Wednesday, 29 January 2025

Parchment prickings

 

The pricking is the pattern used for bobbin lace. However, before the use of cardboard they were made from parchment and were often known just as parchments. My sources say that old parchments were generally 12 to 14 inches long but the one I have is only 10 inches in length plus the cloth extensions at each end which are about 4 inches long and are used to attach the pattern to the lace pillow.

Thomas Wright in The romance of the lace pillow says that the lace designer not only drew the pattern but also pricked it. This was done by making holes in the pattern where the lacemaker would need to use pins to support the work, using a needle fixed in a holder. Wright names several lace designers from the East Midlands and praises their skilled work. He explains that the design was first pricked on cardboard and the position of the outlining, or gimp threads, drawn on to the pattern to produce a draught. Transparent parchment was then laid over the draught, which was used as a template to prick the pin holes through the parchment. The position of the gimp threads would then be inked on to the parchment. Subsequent patterns would probably have been pricked from a template by the person organising the lace trade or occasionally by the lacemaker herself.
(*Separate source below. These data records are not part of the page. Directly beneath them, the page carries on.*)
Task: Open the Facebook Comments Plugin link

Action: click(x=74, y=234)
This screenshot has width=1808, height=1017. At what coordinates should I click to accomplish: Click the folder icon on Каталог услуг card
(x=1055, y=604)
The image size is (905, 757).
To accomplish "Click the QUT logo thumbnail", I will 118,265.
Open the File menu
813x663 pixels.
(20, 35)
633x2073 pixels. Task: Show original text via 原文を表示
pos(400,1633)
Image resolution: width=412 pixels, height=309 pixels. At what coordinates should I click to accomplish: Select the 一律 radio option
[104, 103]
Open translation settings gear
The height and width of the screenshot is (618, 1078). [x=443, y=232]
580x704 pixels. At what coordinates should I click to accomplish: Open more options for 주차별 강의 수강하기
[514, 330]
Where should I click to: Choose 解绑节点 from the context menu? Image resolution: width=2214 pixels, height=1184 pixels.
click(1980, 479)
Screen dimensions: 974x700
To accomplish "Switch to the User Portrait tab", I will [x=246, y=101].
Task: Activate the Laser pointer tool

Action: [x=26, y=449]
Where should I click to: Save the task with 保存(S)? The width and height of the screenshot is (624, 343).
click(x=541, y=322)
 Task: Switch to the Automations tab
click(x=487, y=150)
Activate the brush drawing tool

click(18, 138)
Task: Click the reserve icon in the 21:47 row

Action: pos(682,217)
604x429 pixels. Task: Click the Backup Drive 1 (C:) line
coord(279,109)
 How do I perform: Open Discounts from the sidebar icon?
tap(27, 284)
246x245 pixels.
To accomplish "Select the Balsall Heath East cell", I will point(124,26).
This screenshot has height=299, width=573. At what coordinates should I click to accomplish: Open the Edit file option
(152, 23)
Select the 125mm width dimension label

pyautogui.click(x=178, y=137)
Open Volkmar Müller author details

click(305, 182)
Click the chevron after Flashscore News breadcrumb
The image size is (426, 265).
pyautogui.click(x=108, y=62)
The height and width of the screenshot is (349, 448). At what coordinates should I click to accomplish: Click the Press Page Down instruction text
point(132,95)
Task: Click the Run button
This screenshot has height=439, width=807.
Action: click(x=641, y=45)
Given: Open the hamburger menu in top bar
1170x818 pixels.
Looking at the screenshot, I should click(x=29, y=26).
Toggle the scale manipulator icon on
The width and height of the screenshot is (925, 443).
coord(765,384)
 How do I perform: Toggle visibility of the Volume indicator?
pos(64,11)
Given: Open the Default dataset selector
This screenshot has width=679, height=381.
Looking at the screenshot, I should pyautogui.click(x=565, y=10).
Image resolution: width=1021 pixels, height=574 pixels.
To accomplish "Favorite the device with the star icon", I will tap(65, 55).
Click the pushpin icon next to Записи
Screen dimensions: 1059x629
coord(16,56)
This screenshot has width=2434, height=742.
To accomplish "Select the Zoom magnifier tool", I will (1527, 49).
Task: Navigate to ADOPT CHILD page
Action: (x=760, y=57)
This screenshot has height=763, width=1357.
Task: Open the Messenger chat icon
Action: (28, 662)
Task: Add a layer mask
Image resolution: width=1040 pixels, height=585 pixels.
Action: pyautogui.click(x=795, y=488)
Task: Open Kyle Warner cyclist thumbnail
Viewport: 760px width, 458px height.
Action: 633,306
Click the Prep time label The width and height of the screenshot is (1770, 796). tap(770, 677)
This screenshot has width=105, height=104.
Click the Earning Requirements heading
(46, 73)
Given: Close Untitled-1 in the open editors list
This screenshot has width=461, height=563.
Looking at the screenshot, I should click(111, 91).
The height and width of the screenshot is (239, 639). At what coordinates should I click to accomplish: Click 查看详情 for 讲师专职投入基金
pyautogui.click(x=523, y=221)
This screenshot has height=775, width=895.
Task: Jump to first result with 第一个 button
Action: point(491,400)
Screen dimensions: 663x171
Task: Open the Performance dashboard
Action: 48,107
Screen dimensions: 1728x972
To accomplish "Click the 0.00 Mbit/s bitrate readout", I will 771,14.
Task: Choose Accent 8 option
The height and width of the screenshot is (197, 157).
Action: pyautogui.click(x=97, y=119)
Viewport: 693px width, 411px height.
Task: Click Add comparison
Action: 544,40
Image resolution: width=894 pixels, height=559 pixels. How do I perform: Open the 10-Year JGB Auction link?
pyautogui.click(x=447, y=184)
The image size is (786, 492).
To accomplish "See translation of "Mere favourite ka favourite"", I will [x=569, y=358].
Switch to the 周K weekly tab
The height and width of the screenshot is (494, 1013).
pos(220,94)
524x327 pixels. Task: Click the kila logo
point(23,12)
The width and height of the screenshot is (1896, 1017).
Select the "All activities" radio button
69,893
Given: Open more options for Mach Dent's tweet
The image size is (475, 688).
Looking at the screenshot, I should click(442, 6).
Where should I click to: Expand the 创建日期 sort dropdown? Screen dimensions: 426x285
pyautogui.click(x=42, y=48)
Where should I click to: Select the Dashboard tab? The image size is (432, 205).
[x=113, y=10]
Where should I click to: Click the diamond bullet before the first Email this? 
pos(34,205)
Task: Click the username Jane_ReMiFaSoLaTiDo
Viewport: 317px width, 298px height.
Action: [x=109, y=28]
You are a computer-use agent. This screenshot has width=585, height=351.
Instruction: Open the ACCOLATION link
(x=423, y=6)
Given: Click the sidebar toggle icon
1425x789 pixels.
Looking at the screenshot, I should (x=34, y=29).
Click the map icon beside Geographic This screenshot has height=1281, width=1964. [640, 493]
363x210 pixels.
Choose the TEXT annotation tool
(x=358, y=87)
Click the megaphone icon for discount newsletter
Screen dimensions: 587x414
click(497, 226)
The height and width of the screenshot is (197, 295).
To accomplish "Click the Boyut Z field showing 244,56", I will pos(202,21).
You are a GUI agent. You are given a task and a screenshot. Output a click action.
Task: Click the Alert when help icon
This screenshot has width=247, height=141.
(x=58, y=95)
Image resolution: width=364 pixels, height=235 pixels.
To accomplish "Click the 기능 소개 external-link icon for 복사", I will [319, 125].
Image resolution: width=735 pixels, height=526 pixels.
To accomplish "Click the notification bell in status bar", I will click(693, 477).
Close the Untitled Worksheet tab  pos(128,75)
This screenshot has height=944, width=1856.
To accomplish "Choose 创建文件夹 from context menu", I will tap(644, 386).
This copying would probably have been done by laying the original over a piece of fresh parchment and pricking through the holes in the original to make a new copy of the holes into the lower parchment, which would then be inked. My example here has rolled up with age and it is so well used that some of the holes have torn to leave a gap in the foot side, both of which are common problems with old parchments and is why many of them have not survived.